Arrange the material from the line containing "The image size is (1556, 768)." through the end as a Markdown table with the columns Row and Line, numbering each line and leaving out blank lines.

RECORD EXTRACTS:
* * *

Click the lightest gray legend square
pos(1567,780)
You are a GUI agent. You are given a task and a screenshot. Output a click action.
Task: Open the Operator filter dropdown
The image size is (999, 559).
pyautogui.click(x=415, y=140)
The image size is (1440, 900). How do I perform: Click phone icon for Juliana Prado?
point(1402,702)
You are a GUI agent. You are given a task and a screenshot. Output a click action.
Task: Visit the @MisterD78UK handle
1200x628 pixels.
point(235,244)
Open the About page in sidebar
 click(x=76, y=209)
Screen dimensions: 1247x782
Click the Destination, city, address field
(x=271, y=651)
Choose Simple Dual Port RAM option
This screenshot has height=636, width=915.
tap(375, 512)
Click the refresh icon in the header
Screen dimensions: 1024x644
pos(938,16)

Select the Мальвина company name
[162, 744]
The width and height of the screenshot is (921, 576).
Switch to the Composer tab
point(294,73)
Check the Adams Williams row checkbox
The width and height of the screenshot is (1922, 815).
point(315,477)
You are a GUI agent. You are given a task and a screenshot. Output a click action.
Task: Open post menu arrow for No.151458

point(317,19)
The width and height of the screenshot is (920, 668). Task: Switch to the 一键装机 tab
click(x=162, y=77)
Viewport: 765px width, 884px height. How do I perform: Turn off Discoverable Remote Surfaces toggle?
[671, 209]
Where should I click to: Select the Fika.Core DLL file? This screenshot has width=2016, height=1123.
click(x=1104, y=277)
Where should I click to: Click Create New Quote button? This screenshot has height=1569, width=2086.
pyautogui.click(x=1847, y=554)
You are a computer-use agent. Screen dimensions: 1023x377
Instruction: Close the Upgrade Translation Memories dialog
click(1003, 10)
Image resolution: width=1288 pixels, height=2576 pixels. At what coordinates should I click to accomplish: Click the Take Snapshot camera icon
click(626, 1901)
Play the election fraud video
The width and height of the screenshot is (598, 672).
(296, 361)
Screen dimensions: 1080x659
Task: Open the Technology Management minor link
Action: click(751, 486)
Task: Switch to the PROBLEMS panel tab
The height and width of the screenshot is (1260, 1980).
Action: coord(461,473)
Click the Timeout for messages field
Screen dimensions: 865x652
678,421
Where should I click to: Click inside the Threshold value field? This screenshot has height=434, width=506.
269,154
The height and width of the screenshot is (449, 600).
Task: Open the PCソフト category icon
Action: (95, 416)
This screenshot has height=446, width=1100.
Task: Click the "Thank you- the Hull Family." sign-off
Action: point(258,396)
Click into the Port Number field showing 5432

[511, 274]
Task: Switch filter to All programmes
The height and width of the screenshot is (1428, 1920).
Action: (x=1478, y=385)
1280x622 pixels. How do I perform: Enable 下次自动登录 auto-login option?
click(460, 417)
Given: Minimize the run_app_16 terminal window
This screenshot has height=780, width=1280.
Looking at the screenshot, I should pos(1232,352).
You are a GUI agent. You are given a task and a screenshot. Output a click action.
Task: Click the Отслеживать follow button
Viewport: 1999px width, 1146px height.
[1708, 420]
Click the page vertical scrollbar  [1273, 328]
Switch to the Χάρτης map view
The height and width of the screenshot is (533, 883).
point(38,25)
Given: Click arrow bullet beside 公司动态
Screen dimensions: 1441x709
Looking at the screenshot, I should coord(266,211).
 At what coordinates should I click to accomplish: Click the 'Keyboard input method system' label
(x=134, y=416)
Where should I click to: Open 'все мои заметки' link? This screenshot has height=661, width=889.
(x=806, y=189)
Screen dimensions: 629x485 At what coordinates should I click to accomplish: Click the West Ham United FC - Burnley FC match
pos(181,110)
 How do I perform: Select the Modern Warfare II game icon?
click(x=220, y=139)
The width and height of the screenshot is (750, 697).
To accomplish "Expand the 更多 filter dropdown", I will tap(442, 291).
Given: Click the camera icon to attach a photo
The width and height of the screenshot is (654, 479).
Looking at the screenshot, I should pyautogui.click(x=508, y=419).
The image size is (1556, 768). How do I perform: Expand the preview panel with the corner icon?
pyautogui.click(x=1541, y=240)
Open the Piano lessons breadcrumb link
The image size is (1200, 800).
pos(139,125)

* * *

EXPECTED ANSWER:
| Row | Line |
|---|---|
| 1 | The image size is (1556, 768). How do I perform: Expand the preview panel with the corner icon? |
| 2 | pyautogui.click(x=1541, y=240) |
| 3 | Open the Piano lessons breadcrumb link |
| 4 | The image size is (1200, 800). |
| 5 | pos(139,125) |